▶ _REQUIREMENT_: What you return should be the complete data below, word for word, with no pictures in it.

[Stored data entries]
══════

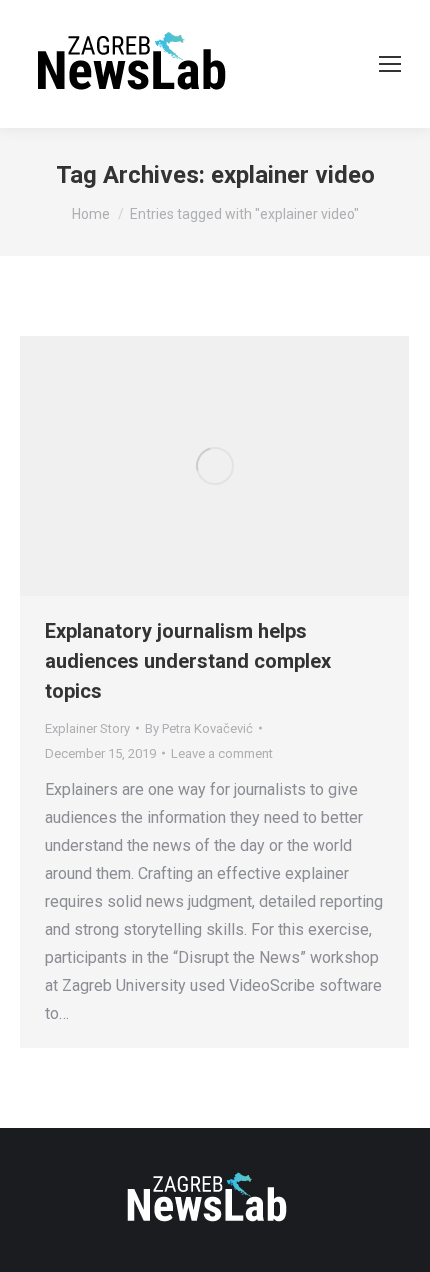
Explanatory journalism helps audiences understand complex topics (188, 661)
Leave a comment (222, 753)
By (199, 728)
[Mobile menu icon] (390, 64)
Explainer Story (87, 728)
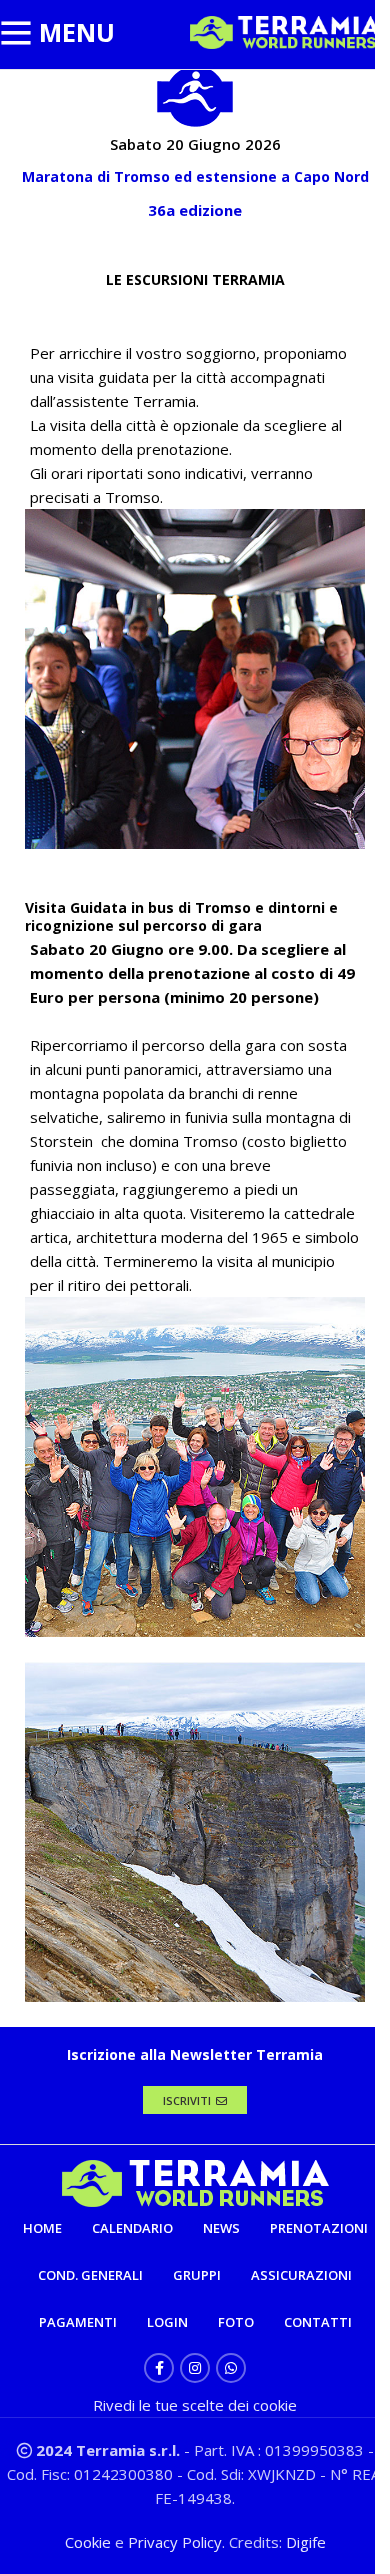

══════

▶ _ANSWER SECTION_:
Explanatory journalism helps audiences understand complex topics (188, 661)
Leave a comment (222, 753)
By (199, 728)
[Mobile menu icon] (390, 64)
Explainer Story (87, 728)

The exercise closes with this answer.